[Stored items]
------------------------

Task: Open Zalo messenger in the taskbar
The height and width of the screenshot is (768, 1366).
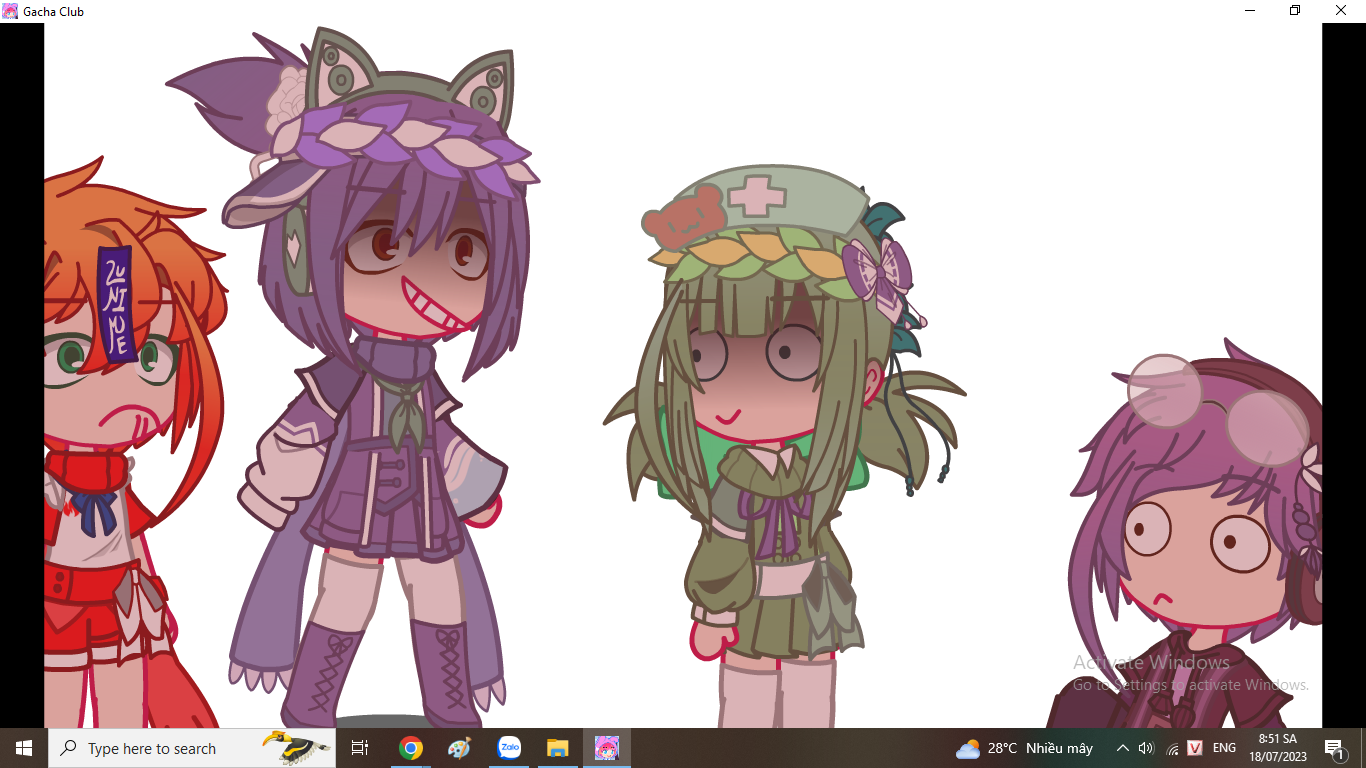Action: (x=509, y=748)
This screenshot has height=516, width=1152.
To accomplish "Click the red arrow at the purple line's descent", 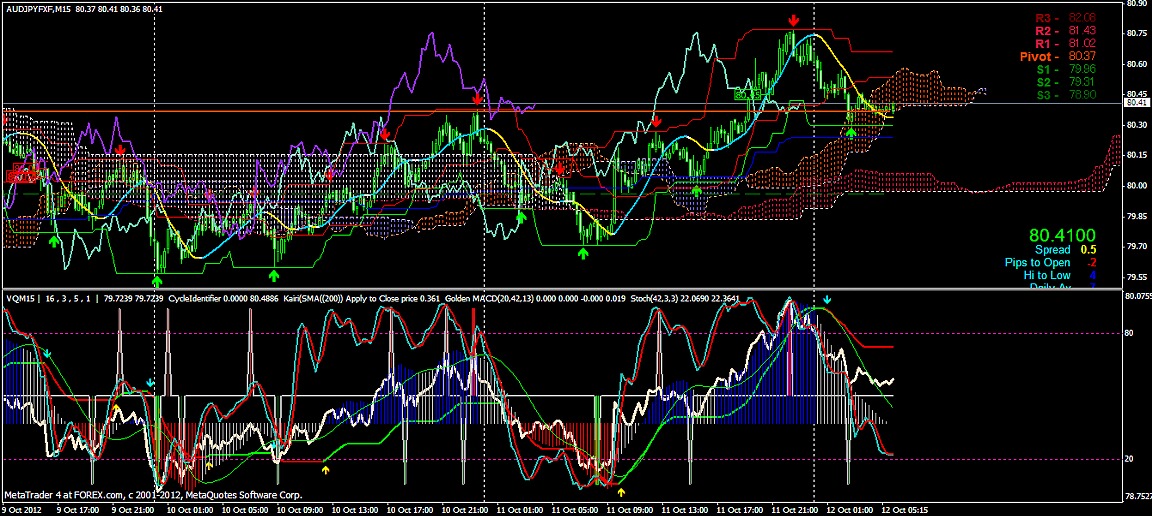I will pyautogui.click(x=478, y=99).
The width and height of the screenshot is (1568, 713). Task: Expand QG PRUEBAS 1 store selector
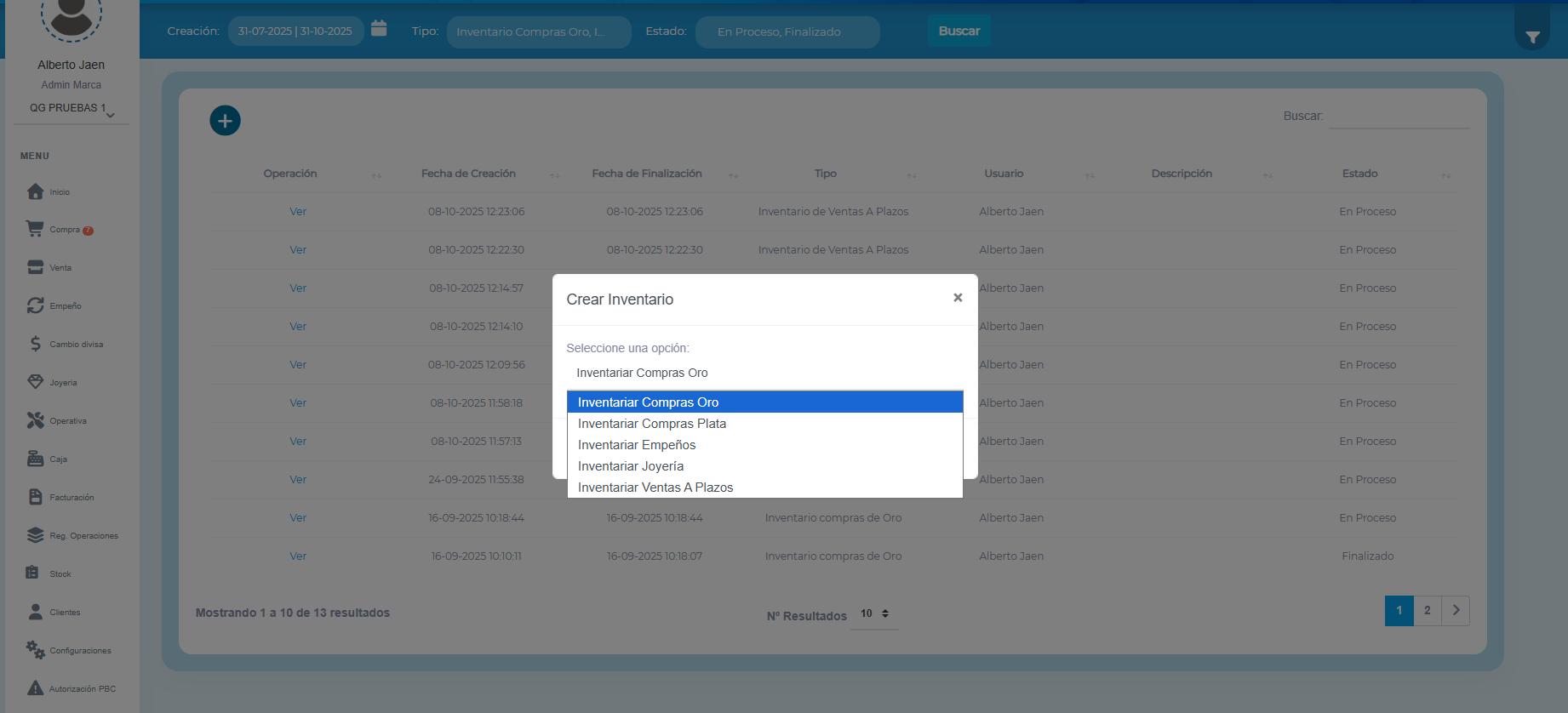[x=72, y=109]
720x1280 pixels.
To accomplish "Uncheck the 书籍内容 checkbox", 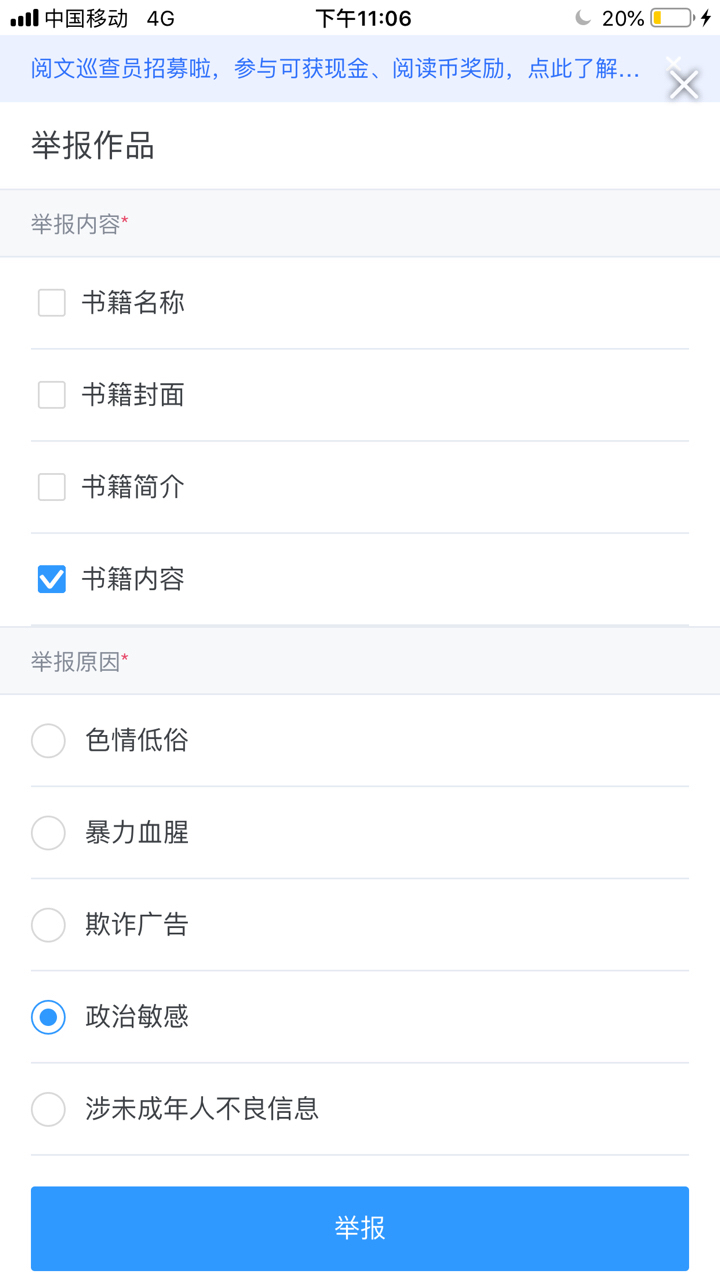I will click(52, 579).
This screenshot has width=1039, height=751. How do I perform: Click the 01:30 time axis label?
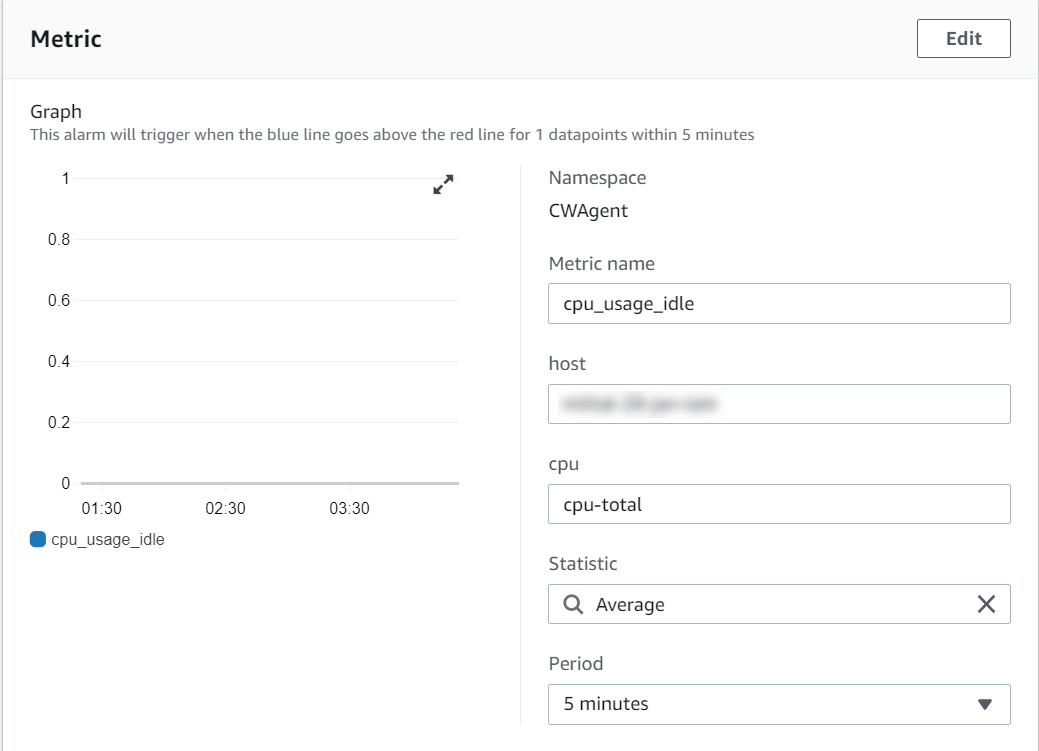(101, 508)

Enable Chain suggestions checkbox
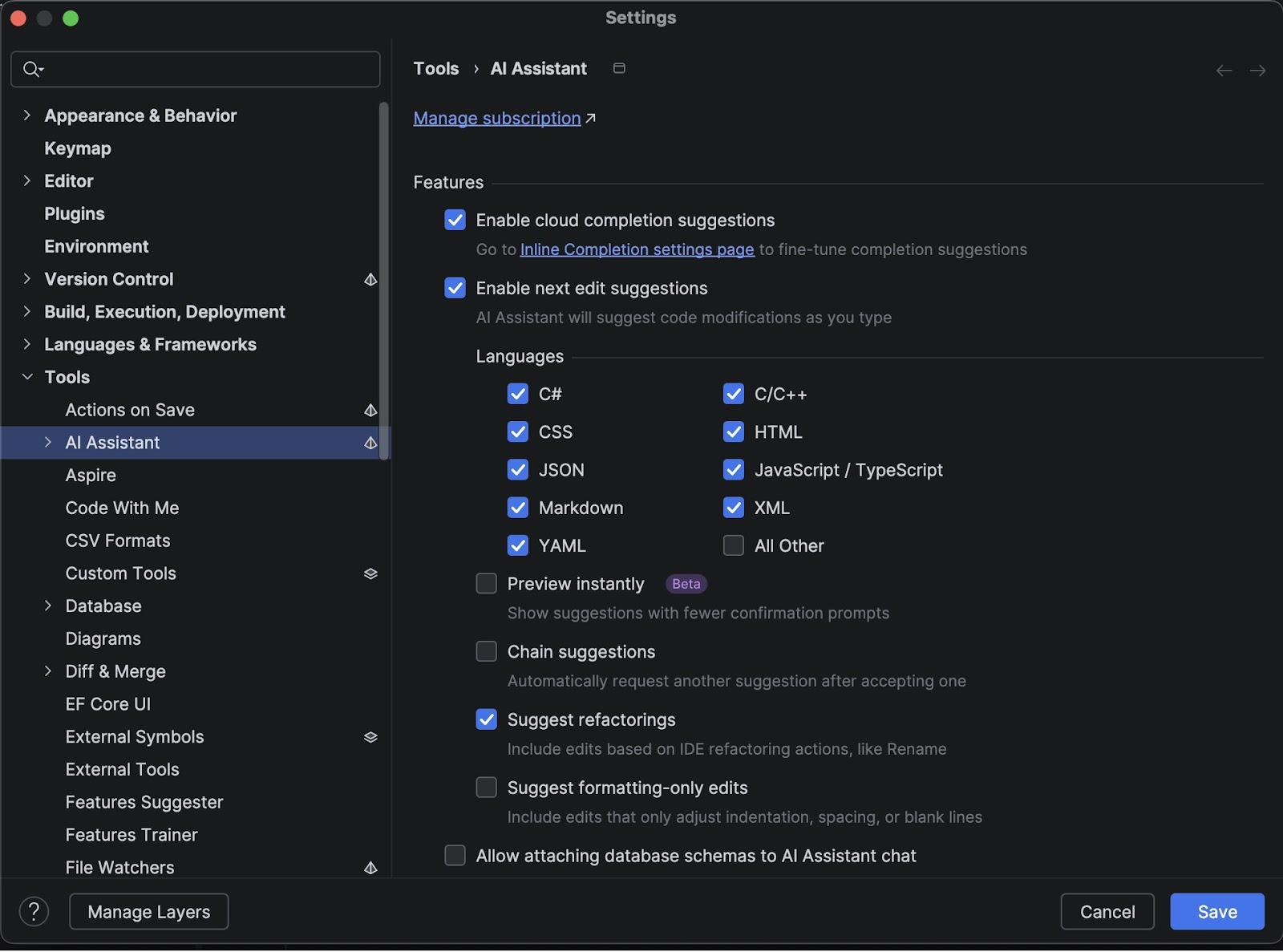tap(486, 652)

------------------------

DESCRIPTION OF THE TASK - Leave out any pictures, please, and quote only the lines from the top of the data through the line that contains "This screenshot has height=516, width=1152.".

RESPONSE TO THIS EXERCISE -
Task: Open Zalo messenger in the taskbar
The height and width of the screenshot is (768, 1366).
Action: (x=509, y=748)
This screenshot has height=516, width=1152.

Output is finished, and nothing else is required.